In 1952, Ray and Faith Bandler were asked to attend the Youth Festival of World Culture in East Berlin. When their delegation's ship was due to leave Melbourne, they were refused passports by the government. "The Waterside Workers Federation and other unions quickly resolved the issue," writes Mike Donaldson.
"They said, 'Peckham doesn't go on this ship, and this ship doesn't leave this harbour. And we'll tie up every ship that's important around the shores of Australia.' Down comes the passports four hours later."
Arriving from Greece as a migrant in 1950, aged 19, George Zangalis quickly joined the CPA youth wing, the Eureka Youth League, and then the Communist Party, and began a life of political activism in the trade union movement and in ethnic communities. "Since then, he has been relentlessly committed to fighting what he calls the 'painstaking yet rewarding struggle' for migrant and working-class rights in the workplace and the broader Australian community," Jock Collins writes.
Zangalis was a full-time CPA organiser, a leading official of the Australian Railways Union, and an executive member of the Victorian Trades Hall Council. George was elected the first president of the ACTU Migrant Workers Committee, and is currently vice-president of the Fair Go for Pensioners Coalition.

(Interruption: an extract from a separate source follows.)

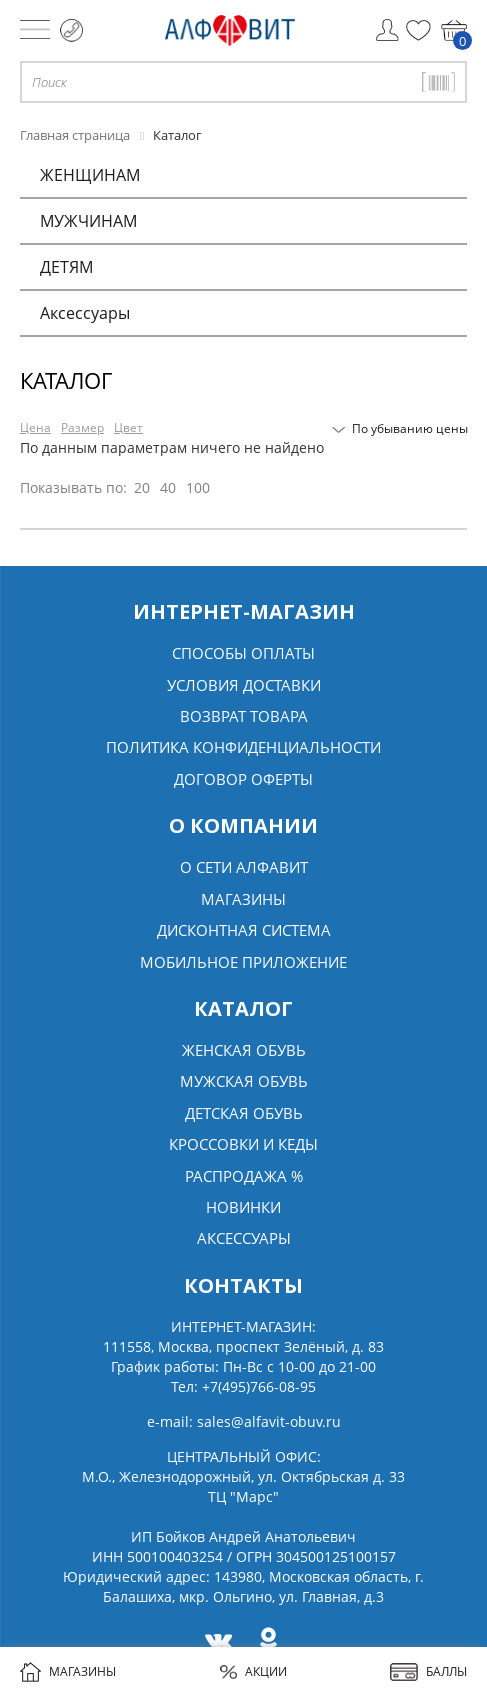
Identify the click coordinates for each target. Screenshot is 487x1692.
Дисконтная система (244, 930)
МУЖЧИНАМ (88, 221)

These are just a few insights into the fascinating, and revealing, life-stories of the Communist militants who dedicated themselves to the fight for socialism in the often challenging conditions of Australia.
This is not the place to analyse the ups and downs, achievements and failures, of the CPA itself as an organisation. Suffice it to say that it is a historical tragedy that the Communist Party, after all the sacrifices and gains won by these stalwart class fighters, eventually lost its way and closed up shop, just as capitalism's crisis was reaching a disastrous stage.
The heroic lives of these 100 Communist militants should be honoured and the lessons of their struggles learnt from by today's resurgent movement for fundamental progressive change.
Comrades! Lives of Australian Communists shows that, whatever the setbacks and challenges, ordinary people can make meaningful change if they work and organise effectively together for an ecologically sustainable, socialist world.